* _Supplied text_:
When I finished my degree in economics and development in 2016, I had no planned direction beyond finishing my studies and being a banker. I hadn’t considered how I could be supporting my community.

The big catalyst to my civic journey was when I took part in a workshop at Youth Prosperity, a two-day event equipping young people with skills in leadership, self-recognition and networking. That experience opened my mind to my potential.

The workshop was run by three organisations, including Pamoja Youth Initiative, an organisation dedicated to strengthening youth involvement and participation in society. I now work for this organisation. I was invited to join as a volunteer, and after three months, I became an outreach officer. It was a lot of work in a small office, but I benefitted from personal development opportunities, such as a year training on leadership within the Young Leaders Forum at the Friedrich-Ebert-Stiftung (FES) Tanzania, and travel to the UK to develop my communication skills.

I am now an Executive Director at Pamoja Youth Initiative. At first, I was reluctant to put myself forward as I felt I was too new and had little experience – but my community saw my potential and encouraged me to stand at the elections. I have since overseen my organisation’s budget and sustainability policies, secured an office, and managed our programmes – including a collaborative exchange programme with the Danish Zanzibar Adventure School, that links Scandinavian and Zanzibarian young people to discuss and exchange information on various youth related issues. I also worked with the International Institute for Environment Development  (IIED) on their Strengthening Women and Youth Voices on Climate Action in Tanzania project, and extended the Pamoja Youth Initiative’s reach into various areas of Zanzibar.

* _Assigned task_: Extend the personal account of working with Pamoja Youth Initiative, picking up after its final sentence. The items that come next were taken from a different source.

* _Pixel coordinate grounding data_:
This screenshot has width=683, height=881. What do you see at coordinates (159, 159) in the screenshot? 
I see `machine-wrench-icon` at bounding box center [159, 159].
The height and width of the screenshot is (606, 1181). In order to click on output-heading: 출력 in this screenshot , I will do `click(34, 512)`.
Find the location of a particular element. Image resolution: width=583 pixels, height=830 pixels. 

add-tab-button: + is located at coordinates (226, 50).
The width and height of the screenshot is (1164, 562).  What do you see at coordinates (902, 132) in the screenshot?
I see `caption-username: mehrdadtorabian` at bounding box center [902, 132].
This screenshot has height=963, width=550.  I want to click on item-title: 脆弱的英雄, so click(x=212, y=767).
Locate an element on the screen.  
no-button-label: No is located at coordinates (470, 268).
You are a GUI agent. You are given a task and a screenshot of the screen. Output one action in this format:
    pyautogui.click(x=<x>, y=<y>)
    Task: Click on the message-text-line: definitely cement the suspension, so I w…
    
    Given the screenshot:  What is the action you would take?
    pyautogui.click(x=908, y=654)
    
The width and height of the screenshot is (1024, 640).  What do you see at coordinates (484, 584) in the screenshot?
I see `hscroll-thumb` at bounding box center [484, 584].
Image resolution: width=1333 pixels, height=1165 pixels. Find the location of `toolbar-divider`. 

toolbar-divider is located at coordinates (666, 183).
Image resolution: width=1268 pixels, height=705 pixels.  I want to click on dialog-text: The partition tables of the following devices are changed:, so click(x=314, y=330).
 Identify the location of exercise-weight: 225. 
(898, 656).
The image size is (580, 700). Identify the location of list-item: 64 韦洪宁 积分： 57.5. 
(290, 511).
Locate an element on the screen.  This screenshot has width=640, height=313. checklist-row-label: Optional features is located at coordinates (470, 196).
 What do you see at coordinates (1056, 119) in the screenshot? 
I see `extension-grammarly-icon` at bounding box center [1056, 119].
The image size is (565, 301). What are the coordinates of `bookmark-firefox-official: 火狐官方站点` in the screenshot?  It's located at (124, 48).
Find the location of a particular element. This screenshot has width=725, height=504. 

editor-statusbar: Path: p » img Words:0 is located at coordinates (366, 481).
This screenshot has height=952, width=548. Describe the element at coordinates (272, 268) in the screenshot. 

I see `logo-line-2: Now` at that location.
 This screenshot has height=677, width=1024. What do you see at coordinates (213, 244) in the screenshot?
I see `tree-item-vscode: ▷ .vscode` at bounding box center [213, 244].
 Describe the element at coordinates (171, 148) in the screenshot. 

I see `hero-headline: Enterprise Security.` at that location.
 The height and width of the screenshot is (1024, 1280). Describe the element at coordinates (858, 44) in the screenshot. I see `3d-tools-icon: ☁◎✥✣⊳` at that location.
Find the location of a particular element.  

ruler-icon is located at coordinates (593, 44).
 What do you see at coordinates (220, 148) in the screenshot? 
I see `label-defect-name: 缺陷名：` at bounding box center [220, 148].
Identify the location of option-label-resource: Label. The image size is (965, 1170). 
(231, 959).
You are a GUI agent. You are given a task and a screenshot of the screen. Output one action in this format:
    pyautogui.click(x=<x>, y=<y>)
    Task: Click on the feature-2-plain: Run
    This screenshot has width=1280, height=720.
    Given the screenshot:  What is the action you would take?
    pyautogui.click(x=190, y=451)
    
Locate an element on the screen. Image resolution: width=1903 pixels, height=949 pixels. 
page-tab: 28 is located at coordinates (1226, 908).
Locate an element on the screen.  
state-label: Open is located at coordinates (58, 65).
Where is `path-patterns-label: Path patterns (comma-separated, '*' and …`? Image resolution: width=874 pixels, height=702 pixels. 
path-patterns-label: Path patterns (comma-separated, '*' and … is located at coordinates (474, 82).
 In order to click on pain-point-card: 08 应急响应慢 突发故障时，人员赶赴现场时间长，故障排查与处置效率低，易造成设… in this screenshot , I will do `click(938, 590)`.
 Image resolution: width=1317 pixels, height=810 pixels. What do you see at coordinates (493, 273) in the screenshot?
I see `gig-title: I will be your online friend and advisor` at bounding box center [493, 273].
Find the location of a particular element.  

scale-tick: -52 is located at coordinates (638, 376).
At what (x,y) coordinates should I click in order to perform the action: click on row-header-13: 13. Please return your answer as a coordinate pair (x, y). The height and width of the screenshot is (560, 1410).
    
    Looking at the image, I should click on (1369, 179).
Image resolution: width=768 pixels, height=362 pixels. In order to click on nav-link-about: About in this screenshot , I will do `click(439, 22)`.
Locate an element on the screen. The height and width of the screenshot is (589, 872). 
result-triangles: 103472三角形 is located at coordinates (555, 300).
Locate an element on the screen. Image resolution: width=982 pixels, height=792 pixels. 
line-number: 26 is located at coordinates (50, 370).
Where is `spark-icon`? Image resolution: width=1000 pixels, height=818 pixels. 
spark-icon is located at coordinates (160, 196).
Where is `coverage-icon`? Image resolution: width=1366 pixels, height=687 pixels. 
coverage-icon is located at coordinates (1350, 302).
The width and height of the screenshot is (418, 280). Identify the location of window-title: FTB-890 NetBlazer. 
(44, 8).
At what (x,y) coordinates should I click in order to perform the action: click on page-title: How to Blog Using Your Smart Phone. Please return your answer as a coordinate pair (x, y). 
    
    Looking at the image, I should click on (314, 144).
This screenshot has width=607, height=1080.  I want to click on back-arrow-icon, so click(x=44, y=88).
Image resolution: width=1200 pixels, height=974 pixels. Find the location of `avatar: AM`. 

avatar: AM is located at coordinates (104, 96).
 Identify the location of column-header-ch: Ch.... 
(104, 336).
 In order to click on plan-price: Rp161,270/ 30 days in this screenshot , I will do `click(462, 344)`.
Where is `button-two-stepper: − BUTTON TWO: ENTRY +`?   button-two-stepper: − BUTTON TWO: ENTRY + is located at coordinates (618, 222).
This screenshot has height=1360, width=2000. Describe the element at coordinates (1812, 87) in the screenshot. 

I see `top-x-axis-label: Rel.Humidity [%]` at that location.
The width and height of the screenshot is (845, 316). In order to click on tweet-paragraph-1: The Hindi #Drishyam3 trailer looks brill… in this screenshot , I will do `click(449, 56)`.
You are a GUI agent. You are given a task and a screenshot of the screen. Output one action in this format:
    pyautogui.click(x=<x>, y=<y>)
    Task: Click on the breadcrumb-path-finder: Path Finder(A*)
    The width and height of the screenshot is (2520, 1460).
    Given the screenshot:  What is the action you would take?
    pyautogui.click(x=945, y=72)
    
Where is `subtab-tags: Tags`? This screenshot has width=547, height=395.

* _Result_:
I am now a recognised youth activist in Zanzibar. I mentor young people to help them find a better life, working to develop their CVs and interview skills, and providing life journey support. I have found great pride in delivering change with young people and organisations in my community.

There are two key issues I see affecting young people today. Firstly, there is a mindset where young people do not believe in what they are doing and feel the only way to get a job is with the government. This lack of understanding leaves many waiting years after graduating for the right formal opportunity to arise. It is therefore common for young people to be unemployed.

Secondly, there are policy issues. Where policies are not built with young people in mind, it makes it harder for us to prosper, or to start our own businesses. This includes things like processes, licenses, permits – and tax that can be higher than loans, or more than young people feel they can afford.

I believe the solution is in youth participation and involvement. Despite representing the majority of the population, where are our voices? When decisions are made for young people without their participation, they are not truly for them. There should be clear policies and structures focused on employment, at different levels, for young people. There should also be more support for start-ups, as the system currently seems to benefit the more privileged.

I’d like to see young people recognised in leadership roles from grassroot to national level, and notably in the business environment. They should be able to own their business venture, be proud, employ others, and help create an ecosystem that provides opportunities for others. If systems and structures change, and we are involved in our own civic journeys, I see a bright future for young people.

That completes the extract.